In a statement, the spokesman said intelligence sources and other information gathered from those apprehended during operation indicate that over sixty miscreants have been killed, while scores of them injured since March 16.
"Sources have confirmed that Tahir Yuldashev, one of the top al Qaeda leader along with his facilitators was also injured in that operation and is now hiding some where," he added.
Yuldashev is the leader of the Islamic Movement of Uzbekistan and was accused of a series of bomb blasts in the Uzbek capital, Tashkent, in 1999.
Over 160 miscreants have been arrested so far.
Dilating upon the situation in Wana area, the spokesman said the operation is in its final stages and its objectives have been largely achieved.
"A hardened den of miscreants has been completely dismantled", he said while adding, those locals giving refuge to foreign elements have been uncovered and earlier reports of the presence of foreign elements in that particular area are confirmed.
He said arms and equipment recovered from the area indicate the involvement of these elements in terrorist activities in the country.
"A variety of explosives, time bomb devices, communication equipment and wide-range of weaponry retrieved from the stronghold, the type of fighting, trenches and tunnel in the area are indication of their involvement in terrorist activities," he said.
Military spokesman Major-General Shaukat Sultan described as inhuman the point-blank shooting of eight soldiers deployed in its largest operation yet against al Qaeda terrorists and promised a "thought-out" response.

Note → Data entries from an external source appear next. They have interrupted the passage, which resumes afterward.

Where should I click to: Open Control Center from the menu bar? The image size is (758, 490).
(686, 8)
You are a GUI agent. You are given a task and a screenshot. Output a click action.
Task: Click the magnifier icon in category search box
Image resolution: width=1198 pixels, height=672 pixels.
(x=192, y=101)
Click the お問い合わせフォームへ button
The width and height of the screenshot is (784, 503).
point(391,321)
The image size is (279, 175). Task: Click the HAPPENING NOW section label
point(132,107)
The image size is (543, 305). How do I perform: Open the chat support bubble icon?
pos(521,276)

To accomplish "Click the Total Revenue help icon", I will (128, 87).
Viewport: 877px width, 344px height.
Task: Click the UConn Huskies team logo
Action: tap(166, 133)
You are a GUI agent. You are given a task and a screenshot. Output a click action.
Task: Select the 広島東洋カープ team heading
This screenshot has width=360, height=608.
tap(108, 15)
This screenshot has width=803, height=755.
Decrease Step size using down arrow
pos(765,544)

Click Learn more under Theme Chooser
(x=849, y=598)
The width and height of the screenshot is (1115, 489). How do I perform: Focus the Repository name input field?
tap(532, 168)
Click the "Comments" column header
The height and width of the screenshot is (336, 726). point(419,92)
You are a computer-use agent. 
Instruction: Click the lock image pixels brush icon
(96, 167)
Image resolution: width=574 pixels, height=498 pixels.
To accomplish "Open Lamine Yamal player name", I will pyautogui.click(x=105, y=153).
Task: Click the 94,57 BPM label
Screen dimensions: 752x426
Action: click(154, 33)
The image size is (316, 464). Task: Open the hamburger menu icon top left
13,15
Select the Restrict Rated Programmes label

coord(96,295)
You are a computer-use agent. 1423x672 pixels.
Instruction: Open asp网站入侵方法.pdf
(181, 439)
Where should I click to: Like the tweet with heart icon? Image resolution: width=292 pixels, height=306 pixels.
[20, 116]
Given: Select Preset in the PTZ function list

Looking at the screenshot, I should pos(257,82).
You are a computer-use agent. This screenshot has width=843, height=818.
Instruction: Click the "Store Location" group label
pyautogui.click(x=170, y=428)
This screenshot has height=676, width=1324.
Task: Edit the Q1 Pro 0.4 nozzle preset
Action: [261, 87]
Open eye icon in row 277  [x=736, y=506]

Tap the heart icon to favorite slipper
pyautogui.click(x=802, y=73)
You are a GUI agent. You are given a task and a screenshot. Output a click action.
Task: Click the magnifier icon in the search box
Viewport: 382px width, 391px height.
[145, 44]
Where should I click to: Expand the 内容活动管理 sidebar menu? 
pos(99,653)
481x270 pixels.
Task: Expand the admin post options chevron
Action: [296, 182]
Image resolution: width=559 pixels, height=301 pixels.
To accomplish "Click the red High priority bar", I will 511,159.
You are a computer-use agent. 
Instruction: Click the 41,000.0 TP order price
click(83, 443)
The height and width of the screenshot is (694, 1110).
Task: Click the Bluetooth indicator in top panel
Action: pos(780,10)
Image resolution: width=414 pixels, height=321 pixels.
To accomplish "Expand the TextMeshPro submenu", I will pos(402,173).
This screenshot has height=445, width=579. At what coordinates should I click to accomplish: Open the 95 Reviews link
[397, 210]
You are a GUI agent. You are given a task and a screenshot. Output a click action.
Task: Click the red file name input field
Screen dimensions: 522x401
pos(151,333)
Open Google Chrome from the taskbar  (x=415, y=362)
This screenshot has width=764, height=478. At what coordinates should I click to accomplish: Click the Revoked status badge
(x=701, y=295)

The bodies of the eight men were found in a ditch on Friday around eight kilometres from the site of a March 22 ambush by terrorists on a military convoy which left 12 soldiers dead and 20 others wounded.
The killings were "inhuman, cold-blooded murders," Major-General Shaukat Sultan said, adding the government was considering its response.
"Our response will be very well thought out and it has to be based on pragmatism rather than any kind of emotional outburst," he told AFP.
"We would not like innocent civilians to get killed at the same time."
Meanwhile five rockets slammed into a village east of Wana that is inhabited by the Mehsood tribe which supports the government campaign against al Qaeda, Sultan said.
Two civilians were feared dead in the attack, which officials believed could have been carried out in retaliation for the tribe's support of the military campaign.
Pamphlets have been circulated in the tribal territory warning elders of serious consequences if they cooperate with the authorities, residents said.
"Pamphlets are being circulated in the area, urging the tribesmen to join hands with al Qaeda and Taleban and vowing to attack those who do not comply with the order," Wana resident Ameer Khan told AFP by telephone.